For example: encryption: https://developer.mozilla.org/en-US/docs/Web/API/SubtleCrypt...

Note that ECDSA is missing.

But, for signing: https://developer.mozilla.org/en-US/docs/Web/API/SubtleCrypt...

Here, ECDSA is an option.

Why the difference?

It means you cannot use your web browser crypto to interact with the majority of blockchains (like Ethereum).

Is there a good reason why support inside your browser for signing is available with ECDSA but not encryption?

Is this a patent or IP issue, or perhaps a political issue.

I always thought one reason for not using RSA was that you never know if there are backdoors the US government has installed, but this article makes it sound technically poor as well.

You don't normally encrypt with ECC. You use it to establish a symmetric key, and encrypt with that. Look for WebCrypto examples for ECDH.

In fact, the ability to encrypt directly with RSA is probably a bug, not a feature. There are too many ways to do it catastrophically wrong, and it almost guarantees cryptosystems without forward secrecy.

(WebCrypto isn't great and I'd avoid it, but this isn't why).

Thanks, this is very clarifying.

Do you have a link to a discussion on why WebCrypto isn't great? More specifically, are you saying there is no real good way to do encryption with WebCrypto, or is it that it is too easy to do it wrong?

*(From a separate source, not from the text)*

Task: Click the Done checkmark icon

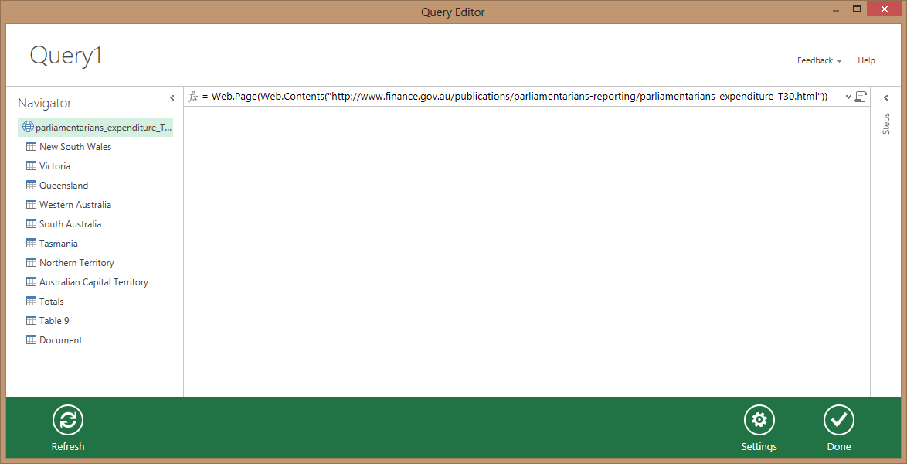Action: (838, 420)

It doesn't address the core problem with browser encryption, which is that trust is inevitably rooted in the servers that deliver your content; WebCrypto bakes more of the "guts" of crypto primitives into the browser, where they don't have to be remotely programmed through Javascript, but the "joinery" is still content-controlled Javascript and is more than flexible enough to allow a malicious server to (very) surreptitiously exfiltrate secrets.

It can make some sense in extensions, or in situations where client-side cryptography is more an interoperability or offloading concern than an end-to-end security concern. But ultimately, it's misused more than it's used well.